EXERCISE GOAL: Here, set down only the lines between the line that contains "The height and width of the screenshot is (718, 1019)." and the final line of the material, both included, exactly as written. Skip the pictures.

+ + +

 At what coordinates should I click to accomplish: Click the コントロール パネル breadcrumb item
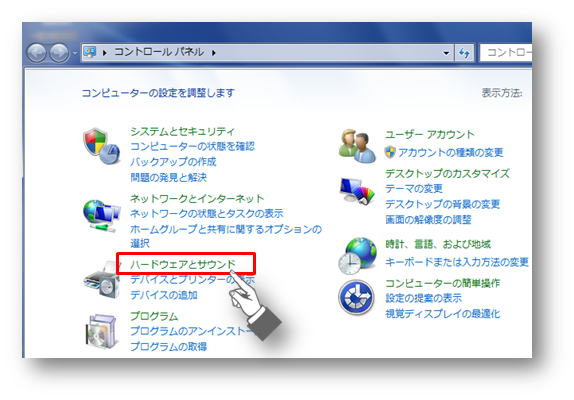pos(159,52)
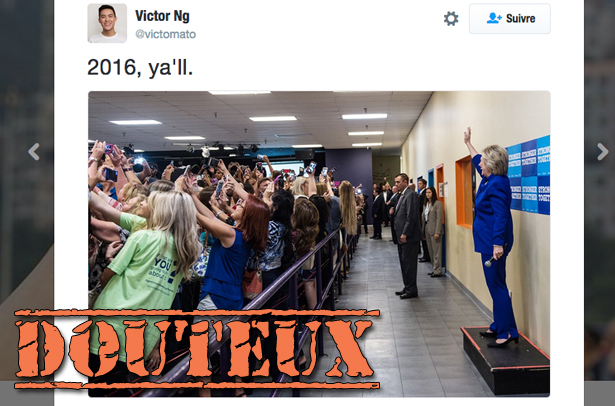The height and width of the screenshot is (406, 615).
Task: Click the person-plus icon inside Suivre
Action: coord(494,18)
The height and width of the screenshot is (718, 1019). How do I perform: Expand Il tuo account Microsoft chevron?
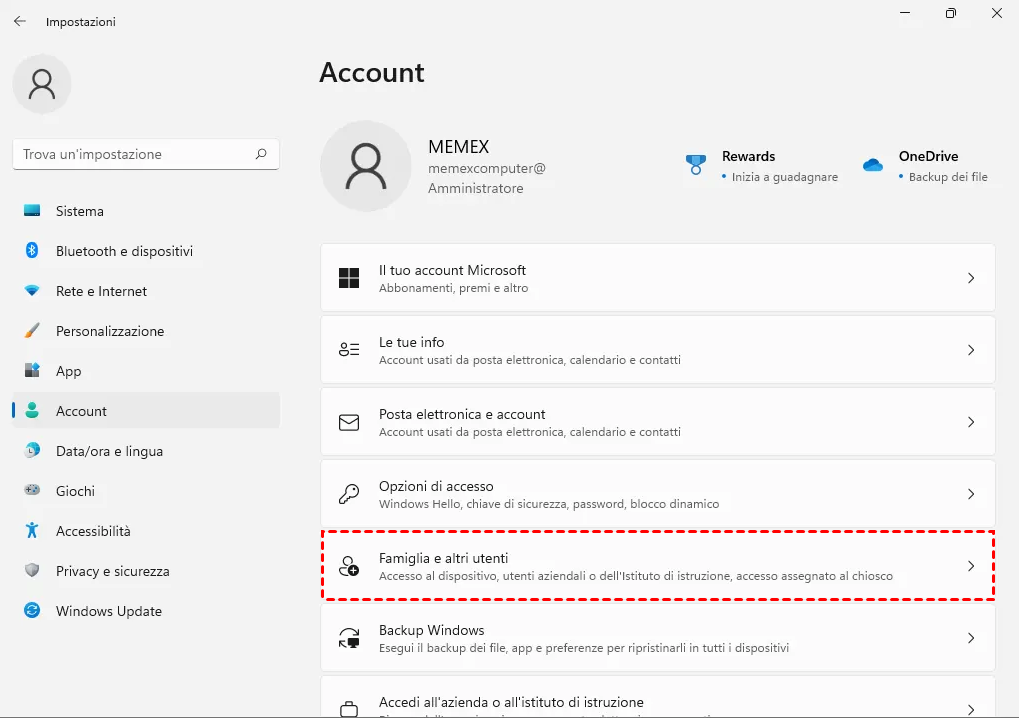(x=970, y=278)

+ + +

REPLY:
The height and width of the screenshot is (718, 1019). How do I perform: Expand Il tuo account Microsoft chevron?
(x=970, y=278)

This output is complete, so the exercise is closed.